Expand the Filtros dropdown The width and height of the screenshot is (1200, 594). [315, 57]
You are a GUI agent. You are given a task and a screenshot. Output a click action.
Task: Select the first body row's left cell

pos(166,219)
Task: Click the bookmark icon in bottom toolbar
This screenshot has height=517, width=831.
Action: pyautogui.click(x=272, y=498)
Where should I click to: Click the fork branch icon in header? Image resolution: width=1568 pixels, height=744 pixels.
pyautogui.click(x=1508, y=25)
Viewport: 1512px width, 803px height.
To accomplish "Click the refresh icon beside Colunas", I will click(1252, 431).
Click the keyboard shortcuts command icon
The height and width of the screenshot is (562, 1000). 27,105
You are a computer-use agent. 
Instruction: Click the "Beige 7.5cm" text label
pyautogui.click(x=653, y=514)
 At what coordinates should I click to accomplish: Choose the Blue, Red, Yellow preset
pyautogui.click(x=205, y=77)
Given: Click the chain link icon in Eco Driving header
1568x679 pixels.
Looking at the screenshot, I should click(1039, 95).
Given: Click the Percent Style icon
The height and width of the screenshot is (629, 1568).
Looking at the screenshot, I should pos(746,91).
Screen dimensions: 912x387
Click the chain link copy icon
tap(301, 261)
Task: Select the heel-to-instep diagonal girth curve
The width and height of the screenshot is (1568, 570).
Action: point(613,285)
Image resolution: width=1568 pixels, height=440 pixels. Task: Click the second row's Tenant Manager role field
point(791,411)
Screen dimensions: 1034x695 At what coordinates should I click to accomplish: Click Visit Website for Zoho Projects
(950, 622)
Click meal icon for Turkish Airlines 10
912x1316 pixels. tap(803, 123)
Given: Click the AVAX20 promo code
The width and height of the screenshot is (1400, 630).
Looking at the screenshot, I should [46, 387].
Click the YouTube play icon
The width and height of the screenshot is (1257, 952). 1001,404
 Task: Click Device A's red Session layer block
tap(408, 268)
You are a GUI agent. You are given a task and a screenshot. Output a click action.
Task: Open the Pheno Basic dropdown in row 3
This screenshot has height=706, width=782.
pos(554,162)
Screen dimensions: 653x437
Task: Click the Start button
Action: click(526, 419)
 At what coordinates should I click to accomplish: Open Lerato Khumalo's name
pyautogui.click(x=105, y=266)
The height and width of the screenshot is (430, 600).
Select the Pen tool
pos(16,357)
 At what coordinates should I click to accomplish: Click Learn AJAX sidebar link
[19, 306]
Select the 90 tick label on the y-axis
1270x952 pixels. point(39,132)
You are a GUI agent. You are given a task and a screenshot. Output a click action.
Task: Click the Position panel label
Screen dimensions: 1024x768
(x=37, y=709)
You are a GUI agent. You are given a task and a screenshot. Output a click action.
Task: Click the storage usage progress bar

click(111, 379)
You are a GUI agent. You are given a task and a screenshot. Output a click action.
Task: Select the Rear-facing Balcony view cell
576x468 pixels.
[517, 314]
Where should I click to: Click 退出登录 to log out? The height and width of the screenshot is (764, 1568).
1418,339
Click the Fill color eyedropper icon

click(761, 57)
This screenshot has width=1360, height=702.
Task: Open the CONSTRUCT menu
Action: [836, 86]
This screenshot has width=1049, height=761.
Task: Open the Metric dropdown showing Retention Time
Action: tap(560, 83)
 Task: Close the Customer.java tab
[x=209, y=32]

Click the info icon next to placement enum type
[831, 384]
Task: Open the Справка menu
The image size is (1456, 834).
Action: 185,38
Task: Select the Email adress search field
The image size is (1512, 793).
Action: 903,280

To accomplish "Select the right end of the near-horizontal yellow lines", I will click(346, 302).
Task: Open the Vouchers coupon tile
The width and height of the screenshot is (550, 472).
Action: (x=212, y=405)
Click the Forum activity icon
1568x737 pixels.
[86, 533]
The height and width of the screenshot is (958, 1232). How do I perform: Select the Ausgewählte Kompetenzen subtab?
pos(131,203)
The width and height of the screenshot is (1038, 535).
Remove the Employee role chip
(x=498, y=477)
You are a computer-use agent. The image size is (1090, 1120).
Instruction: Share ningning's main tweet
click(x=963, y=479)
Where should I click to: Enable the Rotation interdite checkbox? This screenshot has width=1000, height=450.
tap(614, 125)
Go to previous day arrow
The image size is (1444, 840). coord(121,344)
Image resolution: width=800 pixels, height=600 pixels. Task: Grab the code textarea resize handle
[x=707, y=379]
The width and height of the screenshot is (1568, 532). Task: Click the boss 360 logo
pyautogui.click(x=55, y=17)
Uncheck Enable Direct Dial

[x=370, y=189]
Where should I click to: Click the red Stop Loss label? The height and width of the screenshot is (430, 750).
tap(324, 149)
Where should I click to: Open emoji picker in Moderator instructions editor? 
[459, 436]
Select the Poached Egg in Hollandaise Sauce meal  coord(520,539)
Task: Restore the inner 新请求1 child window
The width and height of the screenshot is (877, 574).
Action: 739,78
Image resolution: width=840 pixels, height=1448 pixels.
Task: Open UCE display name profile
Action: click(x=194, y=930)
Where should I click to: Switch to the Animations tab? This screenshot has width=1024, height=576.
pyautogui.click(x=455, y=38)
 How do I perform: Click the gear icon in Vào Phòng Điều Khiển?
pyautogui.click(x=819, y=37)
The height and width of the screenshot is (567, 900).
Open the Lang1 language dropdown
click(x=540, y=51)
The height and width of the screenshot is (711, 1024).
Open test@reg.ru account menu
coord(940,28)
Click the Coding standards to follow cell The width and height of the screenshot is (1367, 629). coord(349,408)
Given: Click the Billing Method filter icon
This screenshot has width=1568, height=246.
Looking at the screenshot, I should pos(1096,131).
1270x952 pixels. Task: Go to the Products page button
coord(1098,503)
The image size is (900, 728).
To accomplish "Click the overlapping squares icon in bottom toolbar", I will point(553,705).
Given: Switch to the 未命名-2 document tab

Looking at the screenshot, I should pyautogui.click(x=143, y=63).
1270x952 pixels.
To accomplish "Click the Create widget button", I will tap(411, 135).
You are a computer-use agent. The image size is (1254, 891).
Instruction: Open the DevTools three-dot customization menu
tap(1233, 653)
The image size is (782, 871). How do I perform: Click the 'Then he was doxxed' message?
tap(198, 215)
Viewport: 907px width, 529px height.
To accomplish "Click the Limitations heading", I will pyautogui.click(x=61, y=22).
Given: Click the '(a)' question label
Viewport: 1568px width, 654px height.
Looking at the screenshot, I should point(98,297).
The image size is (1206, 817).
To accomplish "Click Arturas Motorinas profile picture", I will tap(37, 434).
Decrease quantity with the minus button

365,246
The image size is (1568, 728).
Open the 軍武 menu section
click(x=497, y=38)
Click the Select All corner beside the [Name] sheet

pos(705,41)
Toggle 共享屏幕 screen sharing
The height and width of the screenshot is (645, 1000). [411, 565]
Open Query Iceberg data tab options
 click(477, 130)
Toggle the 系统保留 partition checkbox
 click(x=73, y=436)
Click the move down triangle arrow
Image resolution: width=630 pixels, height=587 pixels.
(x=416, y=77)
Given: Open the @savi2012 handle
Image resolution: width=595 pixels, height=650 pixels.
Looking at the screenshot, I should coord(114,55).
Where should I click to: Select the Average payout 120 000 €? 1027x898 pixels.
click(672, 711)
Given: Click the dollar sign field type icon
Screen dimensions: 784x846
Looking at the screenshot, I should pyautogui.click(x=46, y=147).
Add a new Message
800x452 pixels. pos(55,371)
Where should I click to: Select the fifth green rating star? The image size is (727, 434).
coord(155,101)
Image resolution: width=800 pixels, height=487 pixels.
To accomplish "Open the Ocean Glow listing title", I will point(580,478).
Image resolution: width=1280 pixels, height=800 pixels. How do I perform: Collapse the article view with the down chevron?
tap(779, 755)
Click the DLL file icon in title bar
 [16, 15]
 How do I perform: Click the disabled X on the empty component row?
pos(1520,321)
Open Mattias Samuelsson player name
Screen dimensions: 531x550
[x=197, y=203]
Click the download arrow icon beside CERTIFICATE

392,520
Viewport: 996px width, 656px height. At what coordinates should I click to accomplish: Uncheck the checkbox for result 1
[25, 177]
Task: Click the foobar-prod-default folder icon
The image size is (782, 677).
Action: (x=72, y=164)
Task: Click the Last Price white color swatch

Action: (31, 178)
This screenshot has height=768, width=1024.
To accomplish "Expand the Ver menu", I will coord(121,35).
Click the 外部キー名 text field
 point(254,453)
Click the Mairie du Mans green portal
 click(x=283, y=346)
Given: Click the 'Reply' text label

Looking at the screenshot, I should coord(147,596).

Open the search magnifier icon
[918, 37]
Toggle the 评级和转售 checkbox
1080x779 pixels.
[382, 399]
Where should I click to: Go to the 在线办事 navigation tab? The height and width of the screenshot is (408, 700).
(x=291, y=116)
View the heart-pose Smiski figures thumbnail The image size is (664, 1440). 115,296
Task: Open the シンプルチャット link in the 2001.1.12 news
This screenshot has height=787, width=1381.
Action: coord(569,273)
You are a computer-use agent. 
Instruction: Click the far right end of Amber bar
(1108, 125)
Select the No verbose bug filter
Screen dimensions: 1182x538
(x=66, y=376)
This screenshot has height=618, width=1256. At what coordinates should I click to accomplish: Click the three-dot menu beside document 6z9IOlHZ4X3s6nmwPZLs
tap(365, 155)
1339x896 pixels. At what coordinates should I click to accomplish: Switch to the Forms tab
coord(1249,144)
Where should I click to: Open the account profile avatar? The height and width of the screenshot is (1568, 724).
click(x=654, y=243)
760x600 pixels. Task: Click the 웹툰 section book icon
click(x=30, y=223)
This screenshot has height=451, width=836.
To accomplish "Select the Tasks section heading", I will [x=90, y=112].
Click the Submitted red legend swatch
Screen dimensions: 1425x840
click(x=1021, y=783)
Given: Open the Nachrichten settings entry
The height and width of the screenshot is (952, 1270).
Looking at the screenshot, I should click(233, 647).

○ ○ ○ ○

Where a line in the records above includes the string "bottom", show it.

◆ Completed task ◆
Task: Click the bookmark icon in bottom toolbar
To accomplish "Click the overlapping squares icon in bottom toolbar", I will point(553,705).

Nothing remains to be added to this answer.